Following a phase I trial that demonstrated promising results in treating the most aggressive form of brain cancer with a cannabis-based drug, phase II trials are set to begin in March 2022.
The trial will build on previous research in treating recurrent glioblastoma with chemotherapy and Sativex, an oral spray containing 1:1 tetrahydrocannabinol (THC) and cannabidiol (CBD).
Funding for the University of Leeds-led trial was secured by The Brain Tumour Charity, a U.K.-based organization.
Earlier this year, the charity announced it was seeking to raise £450,000 ($785,000) needed to fund the trial over a three-year period. Within three months of that announcement, the fundraising was complete.
“We know there has been significant interest among patients and researchers alike for some time about the potential activity of cannabinoids in treating glioblastomas. We’re really excited that this world-first trial here in the U.K. could help accelerate these answers and are so grateful to everyone who has donated to help us make this study possible,” Dr.

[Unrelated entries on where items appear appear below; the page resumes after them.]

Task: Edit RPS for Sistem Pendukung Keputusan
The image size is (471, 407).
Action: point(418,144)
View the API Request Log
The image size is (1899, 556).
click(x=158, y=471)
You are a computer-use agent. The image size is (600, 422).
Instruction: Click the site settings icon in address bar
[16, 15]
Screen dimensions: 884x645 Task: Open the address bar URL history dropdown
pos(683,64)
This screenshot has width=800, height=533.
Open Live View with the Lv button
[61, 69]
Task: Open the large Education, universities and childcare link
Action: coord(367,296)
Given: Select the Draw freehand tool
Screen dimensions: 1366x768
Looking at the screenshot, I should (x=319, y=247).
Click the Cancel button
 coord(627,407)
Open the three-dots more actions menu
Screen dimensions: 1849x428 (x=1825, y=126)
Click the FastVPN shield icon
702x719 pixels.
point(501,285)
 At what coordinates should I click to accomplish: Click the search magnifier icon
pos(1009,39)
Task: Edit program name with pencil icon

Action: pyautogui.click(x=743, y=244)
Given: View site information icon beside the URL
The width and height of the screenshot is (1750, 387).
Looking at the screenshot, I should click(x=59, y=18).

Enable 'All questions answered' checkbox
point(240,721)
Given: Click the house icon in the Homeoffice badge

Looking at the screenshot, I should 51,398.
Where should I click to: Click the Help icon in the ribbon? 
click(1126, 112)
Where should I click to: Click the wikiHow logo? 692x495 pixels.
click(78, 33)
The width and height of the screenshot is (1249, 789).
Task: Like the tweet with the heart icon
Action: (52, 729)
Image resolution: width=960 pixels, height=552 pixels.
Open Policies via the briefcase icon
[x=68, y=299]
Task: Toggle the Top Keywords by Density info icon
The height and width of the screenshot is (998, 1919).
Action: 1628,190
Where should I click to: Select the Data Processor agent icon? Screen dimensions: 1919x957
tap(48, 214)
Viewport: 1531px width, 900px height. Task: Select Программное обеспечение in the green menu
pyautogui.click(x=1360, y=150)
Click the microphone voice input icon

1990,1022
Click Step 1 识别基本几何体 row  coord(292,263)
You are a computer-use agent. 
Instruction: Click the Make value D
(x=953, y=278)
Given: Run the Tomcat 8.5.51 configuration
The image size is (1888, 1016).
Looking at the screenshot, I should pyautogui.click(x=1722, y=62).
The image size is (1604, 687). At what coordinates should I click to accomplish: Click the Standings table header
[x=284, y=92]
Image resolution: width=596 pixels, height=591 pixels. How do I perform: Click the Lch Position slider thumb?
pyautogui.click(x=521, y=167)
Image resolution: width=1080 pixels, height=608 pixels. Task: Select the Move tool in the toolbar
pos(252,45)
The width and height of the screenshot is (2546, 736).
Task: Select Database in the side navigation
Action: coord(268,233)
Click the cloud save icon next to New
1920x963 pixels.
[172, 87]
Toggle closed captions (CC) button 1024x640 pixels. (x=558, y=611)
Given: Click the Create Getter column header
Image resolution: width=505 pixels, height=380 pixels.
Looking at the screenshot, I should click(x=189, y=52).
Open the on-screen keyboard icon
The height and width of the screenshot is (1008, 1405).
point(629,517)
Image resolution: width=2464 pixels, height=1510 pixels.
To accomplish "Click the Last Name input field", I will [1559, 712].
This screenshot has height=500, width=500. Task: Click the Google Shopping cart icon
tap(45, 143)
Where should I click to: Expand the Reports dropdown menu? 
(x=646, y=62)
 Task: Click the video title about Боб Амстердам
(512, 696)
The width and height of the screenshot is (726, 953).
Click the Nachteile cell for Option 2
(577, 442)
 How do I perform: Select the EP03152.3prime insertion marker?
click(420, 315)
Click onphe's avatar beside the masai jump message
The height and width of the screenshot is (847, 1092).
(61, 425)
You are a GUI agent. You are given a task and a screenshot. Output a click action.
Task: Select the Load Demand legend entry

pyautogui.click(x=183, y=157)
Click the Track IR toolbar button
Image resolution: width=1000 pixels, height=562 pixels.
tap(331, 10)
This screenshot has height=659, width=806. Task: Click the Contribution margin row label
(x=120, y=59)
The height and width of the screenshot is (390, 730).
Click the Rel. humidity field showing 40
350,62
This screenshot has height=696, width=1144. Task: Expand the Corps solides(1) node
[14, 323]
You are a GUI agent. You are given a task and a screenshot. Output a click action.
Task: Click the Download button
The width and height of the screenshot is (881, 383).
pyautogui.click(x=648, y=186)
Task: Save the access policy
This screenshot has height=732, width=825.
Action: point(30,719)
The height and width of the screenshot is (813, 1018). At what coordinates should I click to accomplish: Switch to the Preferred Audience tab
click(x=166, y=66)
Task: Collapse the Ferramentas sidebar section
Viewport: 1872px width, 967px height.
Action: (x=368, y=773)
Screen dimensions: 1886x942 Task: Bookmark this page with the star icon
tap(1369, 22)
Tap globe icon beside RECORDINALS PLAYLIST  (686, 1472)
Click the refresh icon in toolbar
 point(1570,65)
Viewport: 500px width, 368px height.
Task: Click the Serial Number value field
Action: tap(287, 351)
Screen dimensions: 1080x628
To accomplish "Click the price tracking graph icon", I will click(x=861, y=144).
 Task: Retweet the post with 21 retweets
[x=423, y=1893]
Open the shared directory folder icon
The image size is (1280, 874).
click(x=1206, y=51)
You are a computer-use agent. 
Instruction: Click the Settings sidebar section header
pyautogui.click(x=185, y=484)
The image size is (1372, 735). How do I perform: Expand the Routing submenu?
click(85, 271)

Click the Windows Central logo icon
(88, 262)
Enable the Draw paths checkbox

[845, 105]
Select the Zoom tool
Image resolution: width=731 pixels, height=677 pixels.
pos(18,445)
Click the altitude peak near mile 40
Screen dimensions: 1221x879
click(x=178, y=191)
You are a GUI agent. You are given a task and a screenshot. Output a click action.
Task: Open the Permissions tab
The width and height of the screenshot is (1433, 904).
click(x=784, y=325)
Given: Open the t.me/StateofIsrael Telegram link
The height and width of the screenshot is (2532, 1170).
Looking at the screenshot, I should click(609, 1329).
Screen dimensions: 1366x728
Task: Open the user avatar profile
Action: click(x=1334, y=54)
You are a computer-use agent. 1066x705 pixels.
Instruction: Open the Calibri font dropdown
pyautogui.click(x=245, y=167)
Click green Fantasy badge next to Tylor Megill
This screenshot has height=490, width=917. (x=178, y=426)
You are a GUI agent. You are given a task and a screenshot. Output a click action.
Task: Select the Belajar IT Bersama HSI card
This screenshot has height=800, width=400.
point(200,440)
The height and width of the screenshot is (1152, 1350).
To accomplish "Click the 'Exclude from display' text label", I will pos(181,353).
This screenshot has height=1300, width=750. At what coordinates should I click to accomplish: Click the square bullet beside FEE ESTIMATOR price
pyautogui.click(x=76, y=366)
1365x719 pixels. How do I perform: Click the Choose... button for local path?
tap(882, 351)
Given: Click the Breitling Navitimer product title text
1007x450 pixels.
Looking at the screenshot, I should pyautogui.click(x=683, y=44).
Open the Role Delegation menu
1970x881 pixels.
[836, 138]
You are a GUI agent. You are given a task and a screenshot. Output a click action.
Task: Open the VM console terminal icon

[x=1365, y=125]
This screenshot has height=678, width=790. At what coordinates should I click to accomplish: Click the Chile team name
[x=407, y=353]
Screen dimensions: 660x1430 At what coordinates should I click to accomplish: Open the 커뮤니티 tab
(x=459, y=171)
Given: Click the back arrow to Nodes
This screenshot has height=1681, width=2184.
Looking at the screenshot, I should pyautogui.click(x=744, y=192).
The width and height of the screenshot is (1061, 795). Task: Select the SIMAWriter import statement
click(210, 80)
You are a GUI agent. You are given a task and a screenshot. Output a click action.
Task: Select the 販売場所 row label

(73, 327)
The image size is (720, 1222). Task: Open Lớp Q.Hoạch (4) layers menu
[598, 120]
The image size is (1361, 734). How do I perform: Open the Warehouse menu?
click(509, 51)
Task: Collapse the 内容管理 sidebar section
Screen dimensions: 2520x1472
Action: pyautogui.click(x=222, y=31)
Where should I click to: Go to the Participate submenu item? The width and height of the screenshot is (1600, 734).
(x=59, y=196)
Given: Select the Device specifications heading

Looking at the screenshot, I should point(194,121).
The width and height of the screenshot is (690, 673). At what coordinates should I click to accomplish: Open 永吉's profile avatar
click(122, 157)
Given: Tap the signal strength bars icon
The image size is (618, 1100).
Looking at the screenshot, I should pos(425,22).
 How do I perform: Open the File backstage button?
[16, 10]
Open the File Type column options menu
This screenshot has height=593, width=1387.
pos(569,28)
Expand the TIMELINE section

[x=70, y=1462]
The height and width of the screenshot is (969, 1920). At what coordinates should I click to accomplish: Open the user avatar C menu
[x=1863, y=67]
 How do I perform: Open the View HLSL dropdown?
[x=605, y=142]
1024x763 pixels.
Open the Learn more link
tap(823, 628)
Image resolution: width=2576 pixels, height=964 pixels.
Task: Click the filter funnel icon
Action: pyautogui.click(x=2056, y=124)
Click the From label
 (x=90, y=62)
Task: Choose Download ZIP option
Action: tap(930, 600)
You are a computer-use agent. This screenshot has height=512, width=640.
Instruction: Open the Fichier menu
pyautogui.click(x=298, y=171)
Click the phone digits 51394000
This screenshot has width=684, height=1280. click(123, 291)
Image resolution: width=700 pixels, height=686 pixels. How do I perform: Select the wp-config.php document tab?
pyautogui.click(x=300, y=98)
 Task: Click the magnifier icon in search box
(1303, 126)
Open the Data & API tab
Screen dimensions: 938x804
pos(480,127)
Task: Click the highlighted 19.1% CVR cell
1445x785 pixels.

David Jenkinson, interim CEO at The Brain Tumour Charity said in a statement.
The phase II trial is set to begin next March and will involve more than 230 patients across 15 hospitals in the U.K. The trial will assess whether Sativex, in addition to chemotherapy, can extend life for those living with a recurrent glioblastoma brain tumour.
If the trial is successful, Sativex, which is also used to treat multiple sclerosis, could be one of the first additions to the U.K’s National Health Service for glioblastoma patients since temozolomide chemotherapy in 2007.
“The recent early-stage findings were really promising and we now look forward to understanding whether adding Sativex to chemotherapy could help offer life-extension and improved quality of life, which would be a major step forward in our ability to treat this devastating disease,” Dr. Jenkinson said.
The research has received a boost from Olympian Tom Daley, the first British diver to win four Olympic medals.
Daley’s father died of a brain tumour in 2011 when Daley was 17. He has been integral to the charity’s fundraising efforts, including raising about $10,000 in support of the trial by auctioning off his homemade knitwear.
According to The Brain Tumour Charity, glioblastomas are the most common and aggressive form of brain cancer, with around 2,200 people diagnosed each year in England alone.
Almost all glioblastomas recur even after intensive treatment, including surgery, radiotherapy and chemotherapy. The average survival is about 12 to 18 months from the first diagnosis.